▶ **YOUR OBJECTIVE**
Copy every record word for word.

======== MATERIAL FOR THE TASK ========

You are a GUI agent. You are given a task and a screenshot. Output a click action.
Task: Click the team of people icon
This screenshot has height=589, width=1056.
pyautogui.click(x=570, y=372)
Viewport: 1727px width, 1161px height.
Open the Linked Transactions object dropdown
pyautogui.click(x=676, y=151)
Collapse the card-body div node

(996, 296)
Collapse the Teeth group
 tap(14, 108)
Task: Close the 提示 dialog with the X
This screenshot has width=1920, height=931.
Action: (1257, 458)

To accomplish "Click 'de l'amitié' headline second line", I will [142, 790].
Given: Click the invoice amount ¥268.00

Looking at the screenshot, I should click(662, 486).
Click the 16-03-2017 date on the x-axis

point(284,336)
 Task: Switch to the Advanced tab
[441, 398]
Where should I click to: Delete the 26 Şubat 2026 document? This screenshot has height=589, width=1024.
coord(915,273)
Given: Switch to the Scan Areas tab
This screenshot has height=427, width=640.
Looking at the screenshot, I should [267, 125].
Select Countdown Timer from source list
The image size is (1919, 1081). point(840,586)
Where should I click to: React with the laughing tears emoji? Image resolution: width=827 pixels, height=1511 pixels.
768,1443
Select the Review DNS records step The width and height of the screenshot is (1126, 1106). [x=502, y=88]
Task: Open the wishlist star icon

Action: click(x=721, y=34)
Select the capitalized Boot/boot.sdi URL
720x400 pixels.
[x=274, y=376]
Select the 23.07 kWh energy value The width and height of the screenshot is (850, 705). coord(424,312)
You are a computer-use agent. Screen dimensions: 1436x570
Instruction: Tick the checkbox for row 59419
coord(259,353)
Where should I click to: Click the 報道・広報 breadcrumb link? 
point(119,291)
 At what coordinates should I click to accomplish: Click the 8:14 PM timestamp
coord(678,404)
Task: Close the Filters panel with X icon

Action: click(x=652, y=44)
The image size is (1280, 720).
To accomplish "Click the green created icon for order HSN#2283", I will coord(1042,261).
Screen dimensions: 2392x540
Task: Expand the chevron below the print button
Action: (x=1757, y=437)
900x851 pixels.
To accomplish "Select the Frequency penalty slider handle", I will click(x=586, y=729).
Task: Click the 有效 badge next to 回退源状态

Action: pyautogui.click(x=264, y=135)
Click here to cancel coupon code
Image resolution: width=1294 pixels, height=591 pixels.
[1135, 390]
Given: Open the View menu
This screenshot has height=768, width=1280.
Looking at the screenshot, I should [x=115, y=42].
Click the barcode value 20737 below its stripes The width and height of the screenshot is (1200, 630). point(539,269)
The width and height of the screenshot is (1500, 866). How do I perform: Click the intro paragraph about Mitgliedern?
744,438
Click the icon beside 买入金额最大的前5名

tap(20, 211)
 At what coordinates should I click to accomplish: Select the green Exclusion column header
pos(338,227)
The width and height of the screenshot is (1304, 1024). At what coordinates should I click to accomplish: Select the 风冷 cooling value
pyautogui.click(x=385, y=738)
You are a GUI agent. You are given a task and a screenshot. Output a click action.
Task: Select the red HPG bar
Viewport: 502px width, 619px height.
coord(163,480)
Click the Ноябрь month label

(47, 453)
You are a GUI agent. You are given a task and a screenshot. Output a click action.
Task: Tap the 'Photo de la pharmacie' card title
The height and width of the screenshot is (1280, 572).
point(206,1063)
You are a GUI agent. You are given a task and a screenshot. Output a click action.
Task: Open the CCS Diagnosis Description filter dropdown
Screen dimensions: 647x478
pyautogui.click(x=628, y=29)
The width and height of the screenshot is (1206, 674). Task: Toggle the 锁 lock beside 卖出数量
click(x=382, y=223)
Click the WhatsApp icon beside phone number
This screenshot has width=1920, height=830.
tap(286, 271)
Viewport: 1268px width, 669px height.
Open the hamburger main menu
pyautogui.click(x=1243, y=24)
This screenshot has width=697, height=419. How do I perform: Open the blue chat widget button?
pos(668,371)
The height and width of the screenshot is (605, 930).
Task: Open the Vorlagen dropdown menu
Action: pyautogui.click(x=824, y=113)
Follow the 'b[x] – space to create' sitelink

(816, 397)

========

▶ **YOUR RESPONSE**
You are a GUI agent. You are given a task and a screenshot. Output a click action.
Task: Click the team of people icon
This screenshot has height=589, width=1056.
pyautogui.click(x=570, y=372)
Viewport: 1727px width, 1161px height.
Open the Linked Transactions object dropdown
pyautogui.click(x=676, y=151)
Collapse the card-body div node

(996, 296)
Collapse the Teeth group
 tap(14, 108)
Task: Close the 提示 dialog with the X
This screenshot has width=1920, height=931.
Action: (1257, 458)

To accomplish "Click 'de l'amitié' headline second line", I will [142, 790].
Given: Click the invoice amount ¥268.00

Looking at the screenshot, I should click(662, 486).
Click the 16-03-2017 date on the x-axis

point(284,336)
 Task: Switch to the Advanced tab
[441, 398]
Where should I click to: Delete the 26 Şubat 2026 document? This screenshot has height=589, width=1024.
coord(915,273)
Given: Switch to the Scan Areas tab
This screenshot has height=427, width=640.
Looking at the screenshot, I should [267, 125].
Select Countdown Timer from source list
The image size is (1919, 1081). point(840,586)
Where should I click to: React with the laughing tears emoji? Image resolution: width=827 pixels, height=1511 pixels.
768,1443
Select the Review DNS records step The width and height of the screenshot is (1126, 1106). [x=502, y=88]
Task: Open the wishlist star icon

Action: click(x=721, y=34)
Select the capitalized Boot/boot.sdi URL
720x400 pixels.
[x=274, y=376]
Select the 23.07 kWh energy value The width and height of the screenshot is (850, 705). coord(424,312)
You are a computer-use agent. Screen dimensions: 1436x570
Instruction: Tick the checkbox for row 59419
coord(259,353)
Where should I click to: Click the 報道・広報 breadcrumb link? 
point(119,291)
 At what coordinates should I click to accomplish: Click the 8:14 PM timestamp
coord(678,404)
Task: Close the Filters panel with X icon

Action: click(x=652, y=44)
The image size is (1280, 720).
To accomplish "Click the green created icon for order HSN#2283", I will coord(1042,261).
Screen dimensions: 2392x540
Task: Expand the chevron below the print button
Action: (x=1757, y=437)
900x851 pixels.
To accomplish "Select the Frequency penalty slider handle", I will click(x=586, y=729).
Task: Click the 有效 badge next to 回退源状态

Action: pyautogui.click(x=264, y=135)
Click here to cancel coupon code
Image resolution: width=1294 pixels, height=591 pixels.
[1135, 390]
Given: Open the View menu
This screenshot has height=768, width=1280.
Looking at the screenshot, I should [x=115, y=42].
Click the barcode value 20737 below its stripes The width and height of the screenshot is (1200, 630). point(539,269)
The width and height of the screenshot is (1500, 866). How do I perform: Click the intro paragraph about Mitgliedern?
744,438
Click the icon beside 买入金额最大的前5名

tap(20, 211)
 At what coordinates should I click to accomplish: Select the green Exclusion column header
pos(338,227)
The width and height of the screenshot is (1304, 1024). At what coordinates should I click to accomplish: Select the 风冷 cooling value
pyautogui.click(x=385, y=738)
You are a GUI agent. You are given a task and a screenshot. Output a click action.
Task: Select the red HPG bar
Viewport: 502px width, 619px height.
coord(163,480)
Click the Ноябрь month label

(47, 453)
You are a GUI agent. You are given a task and a screenshot. Output a click action.
Task: Tap the 'Photo de la pharmacie' card title
The height and width of the screenshot is (1280, 572).
point(206,1063)
You are a GUI agent. You are given a task and a screenshot. Output a click action.
Task: Open the CCS Diagnosis Description filter dropdown
Screen dimensions: 647x478
pyautogui.click(x=628, y=29)
The width and height of the screenshot is (1206, 674). Task: Toggle the 锁 lock beside 卖出数量
click(x=382, y=223)
Click the WhatsApp icon beside phone number
This screenshot has width=1920, height=830.
tap(286, 271)
Viewport: 1268px width, 669px height.
Open the hamburger main menu
pyautogui.click(x=1243, y=24)
This screenshot has width=697, height=419. How do I perform: Open the blue chat widget button?
pos(668,371)
The height and width of the screenshot is (605, 930).
Task: Open the Vorlagen dropdown menu
Action: pyautogui.click(x=824, y=113)
Follow the 'b[x] – space to create' sitelink

(816, 397)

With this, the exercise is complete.